Julius Drewe had insisted that the castle design did not have window ledges just like a medieval fortress, but without windowsills to provide protection the windows were a further source of water ingress.

After the National Trust acquired the property, it began to try to address the water penetration.  Between 1983 and 1989 new asphalt was laid across the roof, and parapets around the whole of the perimeter were dismantled and rebuilt to enable a lead damp-proof course to be introduced.  Sadly, these works did not solve the issues and it was only a few years before signs that the repairs had failed began to reappear.

The National Trust decided that the only way to fully resolve the problem was to carry out holding repairs and carry out a comprehensive investigation.  The conclusion was that there were three major defects in the original design that needed to be remedied.

The flat roof

The flat roof covering of asphalt and granite slabs could not cope with the huge temperature variations and the surface was prone to cracking allowing water penetration.

The smaller roof above the chapel was used as a test area and work only begun on the main roof when it was determined that the remedial works had been successful.

A replacement high-tech roof system designed by a German company called Bauder was chosen to replace the asphalt.  The system has a two-layer membrane designed to cope with extremes of temperature that the building faces.

The original roof was covered in 2,355 granite blocks over a huge area, equivalent in size to 2 football pitches.  The granite blocks needed to be removed and reinstated once the new system was installed and roof gullies were redesigned to cope with the heavy Dartmoor rainfall.  Reinstatement of the granite paving not only prevented wind lifting the insulation but it also reintroduced a key element of Lutyens’s design.

Repointing

Water penetrating the flat roof was seeping through the walls, dissolving the mortar and causing lime staining on the face of the walls.  To determine the most appropriate renovation, the existing mortars and possible replacements were monitored in a series of trials.

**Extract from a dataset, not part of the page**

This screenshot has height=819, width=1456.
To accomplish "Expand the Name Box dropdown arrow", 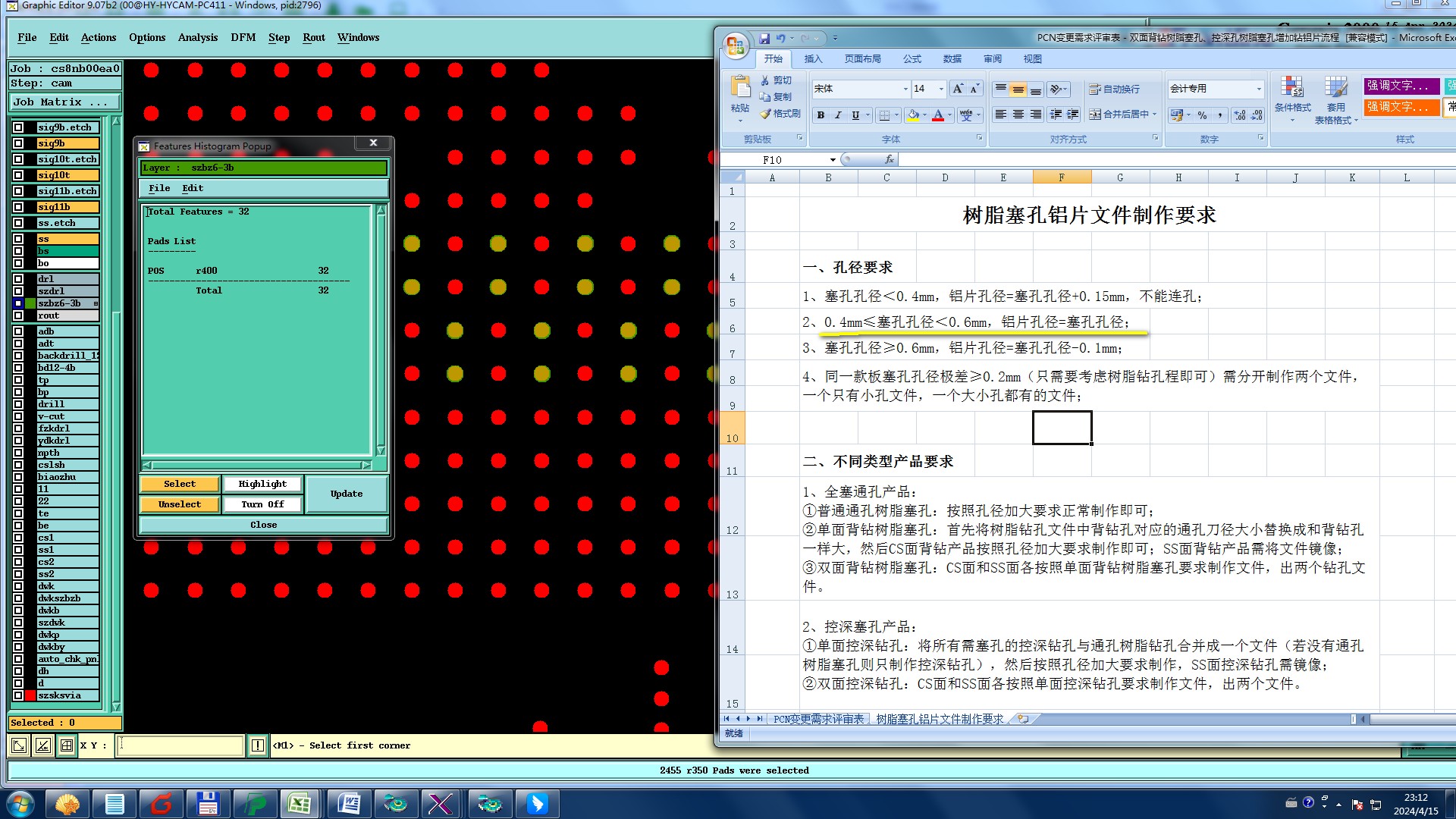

The stonework was cleaned, and the trial mortars were matched to the colour and texture of the original.

The cement pointing of the area of wall that was being monitored was raked out and re-pointed with two different hydraulic lime binders of varying mixes, totalling four different combinations. Electronic probes were inserted into the pointing to form a grid of sensors wired to a data logger, from which information was downloaded every six weeks. The data logger was also linked to a weather station that simultaneously recorded the specific weather conditions.

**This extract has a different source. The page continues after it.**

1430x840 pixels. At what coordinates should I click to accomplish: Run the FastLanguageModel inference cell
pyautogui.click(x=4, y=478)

After 18 months the results indicated that the replacement hydraulic lime mortars had reduced the moisture levels within the wall and halted further lime staining.  The defective mortar could be raked out and replaced.  The total area of repointing stretches to 60,000 metres or 42 miles!

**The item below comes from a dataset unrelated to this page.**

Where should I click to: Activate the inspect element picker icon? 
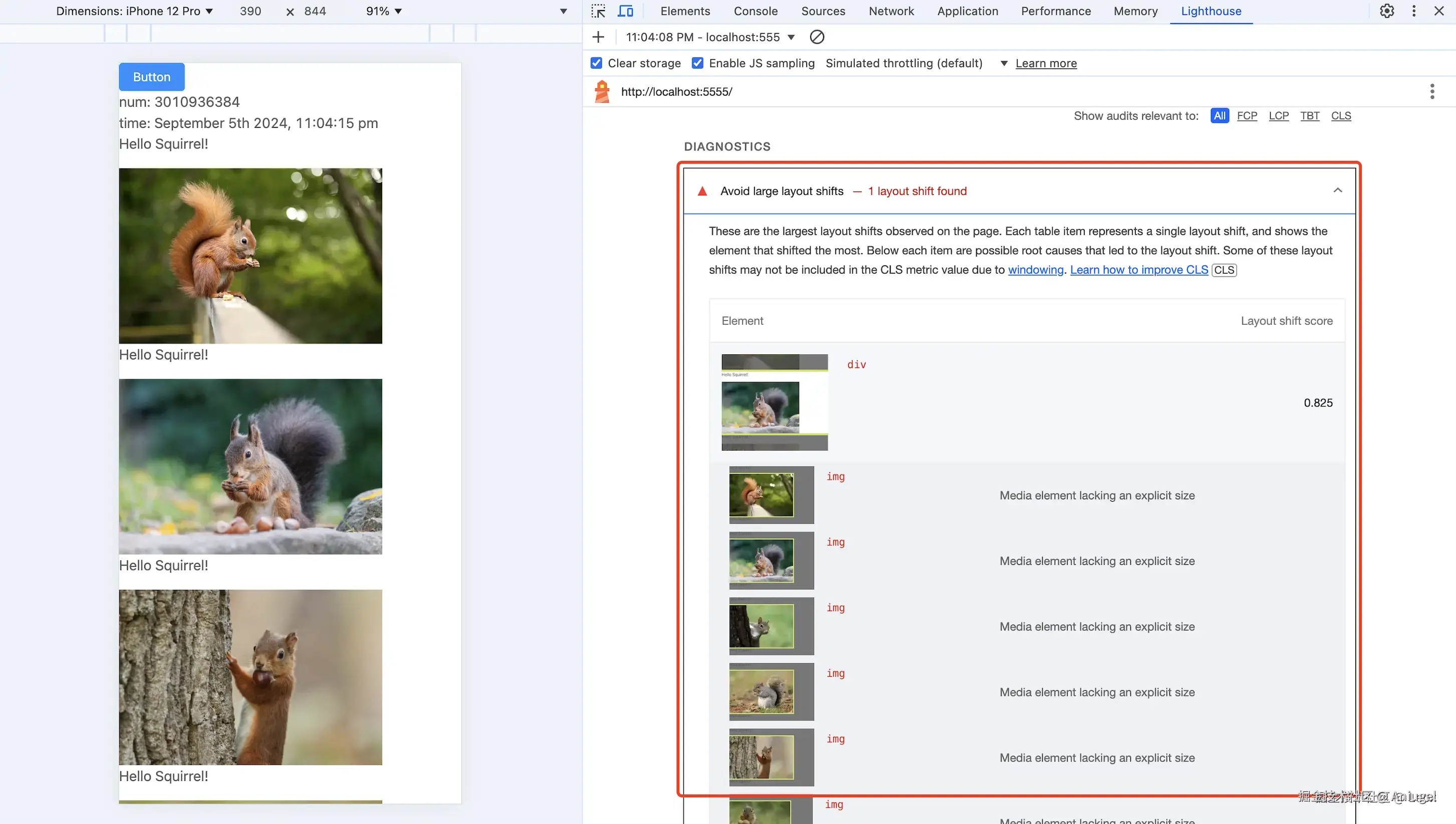598,11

The new damp-proof courses also allowed the removal of the lead flashings, by then already corroding and failing, and this dramatically improved the Castle’s appearance, returning it to Lutyens’s design of uninterrupted planes of granite.

The windows

The windows were susceptible to water penetration around the frames.  It was decided that new mastics would require less maintenance and reduce water penetration.  The replacement mastics needed to be inserted to secure the joint between the granite aperture and the bronze frame and required the removal, refurbishment and resealing all 913 windows.

Hydro Electric Turbine

The National Trust set an objective to produce 50% of its energy from renewable sources by 2020, so throughout 2017 work was undertaken to reinstate the hydro turbine.  Most of the original system was found to be sound and reusable. The turbines were restored and the concrete pipe that carries water from the weir to the turbine house was still in good condition.  New elements, including an intake screening system, will ensure that fish and eels cannot enter the turbine system. The installation of a new cable provides electric directly to the visitor centre.

The work was completed in October 2017 and ever since it has been generating electricity provided there is sufficient water in the river.  The electricity powers the visitor centre and any excess is used to heat one of the boilers in the biomass house.